**EXERCISE**
All records given below must be printed word for word.

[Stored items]
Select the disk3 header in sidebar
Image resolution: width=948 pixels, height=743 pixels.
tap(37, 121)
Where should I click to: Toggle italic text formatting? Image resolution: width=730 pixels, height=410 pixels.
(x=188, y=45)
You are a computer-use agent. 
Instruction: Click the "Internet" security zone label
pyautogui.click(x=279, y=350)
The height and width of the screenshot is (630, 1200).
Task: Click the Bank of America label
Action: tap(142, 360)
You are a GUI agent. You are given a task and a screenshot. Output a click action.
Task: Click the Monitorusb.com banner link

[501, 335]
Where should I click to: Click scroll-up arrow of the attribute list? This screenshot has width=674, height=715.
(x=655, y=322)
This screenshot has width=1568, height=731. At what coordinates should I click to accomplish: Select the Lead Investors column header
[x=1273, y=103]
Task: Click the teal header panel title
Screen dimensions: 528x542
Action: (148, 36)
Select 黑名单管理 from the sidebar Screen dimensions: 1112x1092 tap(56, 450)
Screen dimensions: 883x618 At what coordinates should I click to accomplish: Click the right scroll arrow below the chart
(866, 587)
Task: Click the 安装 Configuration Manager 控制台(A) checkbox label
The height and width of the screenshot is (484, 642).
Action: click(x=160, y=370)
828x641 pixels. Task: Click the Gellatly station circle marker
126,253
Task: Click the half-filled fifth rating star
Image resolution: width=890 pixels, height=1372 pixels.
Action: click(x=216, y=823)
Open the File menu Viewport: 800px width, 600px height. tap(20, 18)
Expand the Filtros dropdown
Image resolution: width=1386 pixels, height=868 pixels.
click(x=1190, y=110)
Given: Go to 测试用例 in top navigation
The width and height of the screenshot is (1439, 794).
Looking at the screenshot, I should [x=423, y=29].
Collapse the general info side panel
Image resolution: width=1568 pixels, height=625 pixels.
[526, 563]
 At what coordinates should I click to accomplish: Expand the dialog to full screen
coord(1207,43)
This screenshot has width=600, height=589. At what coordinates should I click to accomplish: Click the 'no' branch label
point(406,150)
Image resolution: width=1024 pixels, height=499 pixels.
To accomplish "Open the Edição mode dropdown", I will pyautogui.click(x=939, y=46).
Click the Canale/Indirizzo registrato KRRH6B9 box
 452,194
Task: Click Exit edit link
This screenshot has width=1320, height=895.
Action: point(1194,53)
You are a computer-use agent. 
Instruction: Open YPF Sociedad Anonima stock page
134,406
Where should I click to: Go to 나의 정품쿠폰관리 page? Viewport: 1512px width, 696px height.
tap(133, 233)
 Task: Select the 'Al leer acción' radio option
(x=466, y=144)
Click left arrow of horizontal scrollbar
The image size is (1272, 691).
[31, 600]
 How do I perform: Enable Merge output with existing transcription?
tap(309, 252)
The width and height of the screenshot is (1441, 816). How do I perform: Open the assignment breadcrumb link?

**EXERCISE ANSWER**
Select the disk3 header in sidebar
Image resolution: width=948 pixels, height=743 pixels.
tap(37, 121)
Where should I click to: Toggle italic text formatting? Image resolution: width=730 pixels, height=410 pixels.
(x=188, y=45)
You are a computer-use agent. 
Instruction: Click the "Internet" security zone label
pyautogui.click(x=279, y=350)
The height and width of the screenshot is (630, 1200).
Task: Click the Bank of America label
Action: tap(142, 360)
You are a GUI agent. You are given a task and a screenshot. Output a click action.
Task: Click the Monitorusb.com banner link

[501, 335]
Where should I click to: Click scroll-up arrow of the attribute list? This screenshot has width=674, height=715.
(x=655, y=322)
This screenshot has width=1568, height=731. At what coordinates should I click to accomplish: Select the Lead Investors column header
[x=1273, y=103]
Task: Click the teal header panel title
Screen dimensions: 528x542
Action: (148, 36)
Select 黑名单管理 from the sidebar Screen dimensions: 1112x1092 tap(56, 450)
Screen dimensions: 883x618 At what coordinates should I click to accomplish: Click the right scroll arrow below the chart
(866, 587)
Task: Click the 安装 Configuration Manager 控制台(A) checkbox label
The height and width of the screenshot is (484, 642).
Action: click(x=160, y=370)
828x641 pixels. Task: Click the Gellatly station circle marker
126,253
Task: Click the half-filled fifth rating star
Image resolution: width=890 pixels, height=1372 pixels.
Action: click(x=216, y=823)
Open the File menu Viewport: 800px width, 600px height. tap(20, 18)
Expand the Filtros dropdown
Image resolution: width=1386 pixels, height=868 pixels.
click(x=1190, y=110)
Given: Go to 测试用例 in top navigation
The width and height of the screenshot is (1439, 794).
Looking at the screenshot, I should [x=423, y=29].
Collapse the general info side panel
Image resolution: width=1568 pixels, height=625 pixels.
[526, 563]
 At what coordinates should I click to accomplish: Expand the dialog to full screen
coord(1207,43)
This screenshot has width=600, height=589. At what coordinates should I click to accomplish: Click the 'no' branch label
point(406,150)
Image resolution: width=1024 pixels, height=499 pixels.
To accomplish "Open the Edição mode dropdown", I will pyautogui.click(x=939, y=46).
Click the Canale/Indirizzo registrato KRRH6B9 box
 452,194
Task: Click Exit edit link
This screenshot has width=1320, height=895.
Action: point(1194,53)
You are a computer-use agent. 
Instruction: Open YPF Sociedad Anonima stock page
134,406
Where should I click to: Go to 나의 정품쿠폰관리 page? Viewport: 1512px width, 696px height.
tap(133, 233)
 Task: Select the 'Al leer acción' radio option
(x=466, y=144)
Click left arrow of horizontal scrollbar
The image size is (1272, 691).
[31, 600]
 How do I perform: Enable Merge output with existing transcription?
tap(309, 252)
The width and height of the screenshot is (1441, 816). How do I perform: Open the assignment breadcrumb link?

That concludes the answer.